Things to do
- A) In the passage on child labor, how does the Juvenile Justice (Care and Protection of Children) Act, 2015 define a child?
- B) Please write the next part of the passage on child labor, picking up after its final sentence.

--- BEGIN Passage provided ---

In our society an age is decided for achieving every task and before reaching that stage each task seems to be a burden. The hands which were meant for holding books and toys are washing dishes and carrying burden. Child labor is a severe issue that is being addressed from many decades and still not even a single country can confidently say that every child is living its childhood without engaging their hands in any kind of struggle. Tiny toddlers are supposed to enjoy their tender age and make memories not to get them entangled with the high-tech dangerous apparatuses. As truly said by Nelson Mandela “History will judge us by the difference we make in the everyday lives of the children”. Our nation is leaving no page unturned to restore the fairyland for children. Many laws and judgments keep on adding new stepping stones for a better world. According to the reports in 2011, the total number of children working as child labor in our country has declined from 1.26 crore as per the census 2001 to 43.53 lakh which shows 65 per cent reduction which indicates a developing position.
There are many legislations which define the word ‘child’. A child is a young human who is below the age of puberty or a person who has not attained the age of legal majority. To put simply, a child is the person who is between the age of infancy and adolescent. In India, different laws define ‘child’ and ‘minor’ separately in a different sense.
As defined by the Child Labor (Prohibition and Regulation) Act, 1986 a child is defined as a person who has not completed 14 years of age.
According to the Juvenile Justice (Care and Protection of Children) Act, 2015 a child is defined as a person who has not completed 18 years of age.
The Beedi and Cigar Workers (Conditions of Employment) Act 1966, defines a child as a person who has not attained the age of 14 years.
Article 45 of the Constitution of India defines a child as a person less than 14 years of age.
Child labor is a deep-rooted problem which requires deep cleaning of society and mindsets. Child labor is not only an infringement of human rights but also gross seclusion of four basic rights namely, survival, development rights, protection rights and the rights of participation.
Child labor is the act of exploitation of children by engaging them in any form of labor or work and depriving them of their childhood, forbid them to attend school. This labor is also defined as any work which is harmful to the mental and physical development of children. It is also considered as work which affects a child morally, physically, socially, mentally negatively and is harmful to them. It refers to work that is mentally, physically, socially or morally dangerous and harmful to children and any work which interferes with their schooling by depriving them of the opportunity to attend school, obliging them to leave school prematurely, or requiring them to attempt to combine school attendance with excessively long and heavy work.

--- END Passage provided ---
--- BEGIN Records ---

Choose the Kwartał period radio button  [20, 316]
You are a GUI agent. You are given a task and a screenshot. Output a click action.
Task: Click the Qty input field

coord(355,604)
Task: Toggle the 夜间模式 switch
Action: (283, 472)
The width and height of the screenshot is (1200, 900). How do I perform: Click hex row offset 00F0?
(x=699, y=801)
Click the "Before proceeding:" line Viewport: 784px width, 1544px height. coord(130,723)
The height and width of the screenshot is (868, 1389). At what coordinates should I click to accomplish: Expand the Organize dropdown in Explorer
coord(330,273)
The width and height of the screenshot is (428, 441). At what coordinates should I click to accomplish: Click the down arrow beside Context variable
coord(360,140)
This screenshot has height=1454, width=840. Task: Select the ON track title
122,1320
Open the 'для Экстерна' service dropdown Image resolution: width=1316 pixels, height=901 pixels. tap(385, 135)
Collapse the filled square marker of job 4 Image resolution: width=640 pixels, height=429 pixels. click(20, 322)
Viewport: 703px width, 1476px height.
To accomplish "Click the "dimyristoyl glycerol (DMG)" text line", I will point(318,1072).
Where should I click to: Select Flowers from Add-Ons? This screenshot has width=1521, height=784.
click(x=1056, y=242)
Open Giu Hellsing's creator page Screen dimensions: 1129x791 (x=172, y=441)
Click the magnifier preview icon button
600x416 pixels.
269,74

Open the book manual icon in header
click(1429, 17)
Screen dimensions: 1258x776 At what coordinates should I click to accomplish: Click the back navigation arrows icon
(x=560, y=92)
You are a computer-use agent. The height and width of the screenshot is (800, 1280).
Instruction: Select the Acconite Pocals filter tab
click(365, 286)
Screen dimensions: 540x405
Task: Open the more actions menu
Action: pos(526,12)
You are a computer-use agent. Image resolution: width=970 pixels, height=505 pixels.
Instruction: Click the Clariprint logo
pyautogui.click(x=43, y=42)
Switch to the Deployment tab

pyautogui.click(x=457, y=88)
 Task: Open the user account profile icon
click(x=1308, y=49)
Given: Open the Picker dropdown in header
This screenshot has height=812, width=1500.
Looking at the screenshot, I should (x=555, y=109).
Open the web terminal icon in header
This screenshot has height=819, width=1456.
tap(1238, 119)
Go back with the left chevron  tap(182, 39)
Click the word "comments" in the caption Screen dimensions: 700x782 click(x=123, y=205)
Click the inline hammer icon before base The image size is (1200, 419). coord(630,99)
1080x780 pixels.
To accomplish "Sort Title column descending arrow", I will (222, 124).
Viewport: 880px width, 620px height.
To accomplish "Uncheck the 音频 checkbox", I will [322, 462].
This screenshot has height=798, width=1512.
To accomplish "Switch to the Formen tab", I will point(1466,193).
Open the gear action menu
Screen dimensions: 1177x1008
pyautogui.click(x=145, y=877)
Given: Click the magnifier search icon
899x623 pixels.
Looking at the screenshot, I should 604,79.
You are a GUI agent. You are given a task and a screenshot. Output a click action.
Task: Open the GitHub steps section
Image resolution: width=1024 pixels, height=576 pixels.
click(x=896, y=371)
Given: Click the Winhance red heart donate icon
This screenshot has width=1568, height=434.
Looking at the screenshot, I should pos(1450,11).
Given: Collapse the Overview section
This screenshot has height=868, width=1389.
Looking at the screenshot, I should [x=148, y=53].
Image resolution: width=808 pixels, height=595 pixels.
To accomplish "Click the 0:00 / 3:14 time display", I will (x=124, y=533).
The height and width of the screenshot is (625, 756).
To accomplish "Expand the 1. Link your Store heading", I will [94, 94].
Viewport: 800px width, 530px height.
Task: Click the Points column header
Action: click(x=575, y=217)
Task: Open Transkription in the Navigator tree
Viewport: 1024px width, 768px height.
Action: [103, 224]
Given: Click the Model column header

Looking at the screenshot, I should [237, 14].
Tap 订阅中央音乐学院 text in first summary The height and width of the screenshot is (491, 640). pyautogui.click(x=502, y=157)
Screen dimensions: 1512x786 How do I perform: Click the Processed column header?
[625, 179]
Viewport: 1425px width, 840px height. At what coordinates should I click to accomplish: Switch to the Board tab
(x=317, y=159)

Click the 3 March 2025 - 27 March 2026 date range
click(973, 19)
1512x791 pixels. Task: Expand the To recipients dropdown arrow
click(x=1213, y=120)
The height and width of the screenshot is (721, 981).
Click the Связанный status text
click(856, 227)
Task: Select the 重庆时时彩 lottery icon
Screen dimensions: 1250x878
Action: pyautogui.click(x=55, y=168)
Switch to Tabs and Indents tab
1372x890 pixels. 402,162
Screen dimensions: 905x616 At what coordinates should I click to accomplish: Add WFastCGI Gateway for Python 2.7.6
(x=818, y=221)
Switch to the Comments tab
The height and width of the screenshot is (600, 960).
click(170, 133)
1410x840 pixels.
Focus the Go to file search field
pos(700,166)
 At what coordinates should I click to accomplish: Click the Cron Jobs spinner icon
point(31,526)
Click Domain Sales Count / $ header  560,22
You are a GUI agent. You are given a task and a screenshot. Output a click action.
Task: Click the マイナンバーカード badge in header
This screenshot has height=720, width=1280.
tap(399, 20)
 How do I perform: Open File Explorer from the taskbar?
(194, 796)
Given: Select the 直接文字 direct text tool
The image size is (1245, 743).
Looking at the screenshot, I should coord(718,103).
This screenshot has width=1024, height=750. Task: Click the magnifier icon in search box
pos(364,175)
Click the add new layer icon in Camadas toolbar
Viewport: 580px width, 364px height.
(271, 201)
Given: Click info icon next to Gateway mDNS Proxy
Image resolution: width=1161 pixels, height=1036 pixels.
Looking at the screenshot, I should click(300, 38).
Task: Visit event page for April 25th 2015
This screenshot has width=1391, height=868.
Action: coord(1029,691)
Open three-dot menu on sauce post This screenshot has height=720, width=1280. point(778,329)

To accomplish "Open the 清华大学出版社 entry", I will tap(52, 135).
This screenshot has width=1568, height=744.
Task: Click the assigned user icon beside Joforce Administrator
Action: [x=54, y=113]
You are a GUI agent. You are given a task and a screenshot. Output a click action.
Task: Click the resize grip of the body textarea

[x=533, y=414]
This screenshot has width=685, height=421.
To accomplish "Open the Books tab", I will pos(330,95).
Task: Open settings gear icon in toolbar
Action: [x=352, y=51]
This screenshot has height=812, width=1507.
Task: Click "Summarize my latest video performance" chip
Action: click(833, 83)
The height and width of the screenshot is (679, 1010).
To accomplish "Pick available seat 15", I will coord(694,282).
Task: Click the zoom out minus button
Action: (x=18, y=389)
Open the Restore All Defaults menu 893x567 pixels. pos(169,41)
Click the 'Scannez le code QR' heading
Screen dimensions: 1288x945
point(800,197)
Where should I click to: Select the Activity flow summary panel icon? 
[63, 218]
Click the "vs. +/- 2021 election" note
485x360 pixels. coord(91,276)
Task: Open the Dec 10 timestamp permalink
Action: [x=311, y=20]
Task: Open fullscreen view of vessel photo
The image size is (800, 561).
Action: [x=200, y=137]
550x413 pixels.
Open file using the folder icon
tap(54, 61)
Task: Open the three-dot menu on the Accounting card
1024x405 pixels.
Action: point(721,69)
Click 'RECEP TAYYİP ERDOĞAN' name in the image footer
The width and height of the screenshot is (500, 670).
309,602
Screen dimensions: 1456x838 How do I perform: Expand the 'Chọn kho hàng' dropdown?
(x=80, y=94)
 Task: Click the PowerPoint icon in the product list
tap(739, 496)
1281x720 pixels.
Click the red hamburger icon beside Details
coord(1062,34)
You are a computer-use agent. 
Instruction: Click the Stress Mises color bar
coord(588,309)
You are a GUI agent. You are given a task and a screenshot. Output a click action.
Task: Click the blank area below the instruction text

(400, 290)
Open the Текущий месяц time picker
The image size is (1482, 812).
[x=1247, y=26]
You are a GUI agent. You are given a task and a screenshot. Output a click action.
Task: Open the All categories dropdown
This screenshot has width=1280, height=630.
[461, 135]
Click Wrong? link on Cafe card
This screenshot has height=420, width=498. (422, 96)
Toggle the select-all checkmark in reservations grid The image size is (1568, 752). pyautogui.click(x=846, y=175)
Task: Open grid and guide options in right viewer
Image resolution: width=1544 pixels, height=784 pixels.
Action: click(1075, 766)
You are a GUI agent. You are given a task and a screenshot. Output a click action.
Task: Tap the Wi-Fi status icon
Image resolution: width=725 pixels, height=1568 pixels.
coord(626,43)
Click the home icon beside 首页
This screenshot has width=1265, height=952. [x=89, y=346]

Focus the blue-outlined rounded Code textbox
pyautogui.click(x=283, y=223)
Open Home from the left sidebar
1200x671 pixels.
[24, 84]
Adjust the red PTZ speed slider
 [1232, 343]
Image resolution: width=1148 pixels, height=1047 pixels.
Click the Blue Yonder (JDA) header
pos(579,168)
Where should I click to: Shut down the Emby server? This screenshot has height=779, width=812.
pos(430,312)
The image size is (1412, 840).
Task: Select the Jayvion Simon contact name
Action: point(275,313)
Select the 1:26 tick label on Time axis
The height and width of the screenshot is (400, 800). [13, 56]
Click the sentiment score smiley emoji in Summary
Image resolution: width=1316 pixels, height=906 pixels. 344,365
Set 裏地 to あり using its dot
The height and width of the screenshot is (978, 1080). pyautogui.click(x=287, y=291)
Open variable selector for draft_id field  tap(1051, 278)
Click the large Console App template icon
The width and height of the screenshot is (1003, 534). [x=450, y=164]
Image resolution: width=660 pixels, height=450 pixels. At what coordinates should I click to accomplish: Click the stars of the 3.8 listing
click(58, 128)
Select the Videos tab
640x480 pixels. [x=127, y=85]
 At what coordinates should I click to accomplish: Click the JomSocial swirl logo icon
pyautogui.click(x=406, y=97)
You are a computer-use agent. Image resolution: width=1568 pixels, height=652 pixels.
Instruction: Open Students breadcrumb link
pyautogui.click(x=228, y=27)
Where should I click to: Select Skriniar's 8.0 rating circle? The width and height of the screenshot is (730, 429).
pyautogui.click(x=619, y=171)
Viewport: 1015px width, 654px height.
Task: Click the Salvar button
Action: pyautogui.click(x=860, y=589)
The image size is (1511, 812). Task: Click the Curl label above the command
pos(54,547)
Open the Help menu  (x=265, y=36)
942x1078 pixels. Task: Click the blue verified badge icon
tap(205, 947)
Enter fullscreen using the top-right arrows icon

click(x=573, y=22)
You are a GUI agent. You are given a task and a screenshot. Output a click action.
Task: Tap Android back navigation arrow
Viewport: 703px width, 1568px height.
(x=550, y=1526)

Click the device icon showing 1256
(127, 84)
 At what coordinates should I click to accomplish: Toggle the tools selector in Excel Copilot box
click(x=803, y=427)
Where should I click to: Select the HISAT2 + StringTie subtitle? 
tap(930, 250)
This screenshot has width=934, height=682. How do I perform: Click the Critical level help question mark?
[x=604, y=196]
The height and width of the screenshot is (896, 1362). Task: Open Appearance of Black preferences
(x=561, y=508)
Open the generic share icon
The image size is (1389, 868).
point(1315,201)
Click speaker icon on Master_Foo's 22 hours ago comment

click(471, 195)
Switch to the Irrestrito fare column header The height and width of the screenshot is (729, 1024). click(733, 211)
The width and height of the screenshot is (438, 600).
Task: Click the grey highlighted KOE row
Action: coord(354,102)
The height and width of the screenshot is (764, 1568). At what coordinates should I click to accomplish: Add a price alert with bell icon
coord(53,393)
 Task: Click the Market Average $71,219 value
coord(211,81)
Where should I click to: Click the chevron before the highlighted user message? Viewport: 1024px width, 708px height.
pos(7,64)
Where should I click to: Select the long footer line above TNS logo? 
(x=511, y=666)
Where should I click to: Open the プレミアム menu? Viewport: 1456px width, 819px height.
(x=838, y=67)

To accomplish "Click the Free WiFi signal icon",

--- END Records ---

In response
- A) As a person who has not completed 18 years of age.

- B)
UNICEF defined child labor as children working before, they reached the lawful minimum age for employment in their country, often the same as the cut-off age for compulsory attendance at school. According to UNICEF and International Labor Organization, child labor is, “Child labor is abuse that deprives children of their childhood and their dignity which hampers their access to education and the acquisition of skills and which is performed under deplorable conditions harmful to their health and their development”
According to the Indian Constitution, “No child below the age of fourteen years shall be employed to work in any factory or mine or engaged in any other 8 hazardous employment”.
Different types of child labor
The international organizations have categorized different forms of child labor.
Hazardous child labor - It is described as the worst form of child labor. This is the kind of work where children get to indulge in work that is out of their ability. It is very heavy work like firecrackers making industries, metal or iron industry, glass industry or in mines.
Non-hazardous child labor - This kind of labor is not strident on children. Although child labor itself is the worst form of labor but, all labors are not harsh on children rather some of the jobs help them build their personality and character. Some forms of help in the development of a child and make them independent, also inculcate some moral qualities. This kind of child labor also helps economically weaker families to make them stable. Working as a babysitter, working in shops, delivering the newspaper, etc.
Child trafficking - Child trafficking is the illegal transportation of children for their exploitation. It is the transfer of the child for consideration. It is an extended form of bonded labor. Children are trafficked for the purpose of begging, prostitution, etc.
Causes of child labor
The various government studies and policy statements show the following are the major reasons for engagement of children in labor in India. These issues become very evident from the plans of the government being targeted towards solving these issues.
Poverty is one of the biggest causes of driving children to workplaces. In such circumstances earning at a very early age is the only hope for their survival. In many instances parents force their child to get employed in hazardous jobs for income.
Lack of education
In backward and remote areas children do not have adequate and meaningful alternatives. There are no means to impart education to the population in such areas. Lack of schooling results in missing educational qualifications and higher skills thus perpetuating their life in poverty.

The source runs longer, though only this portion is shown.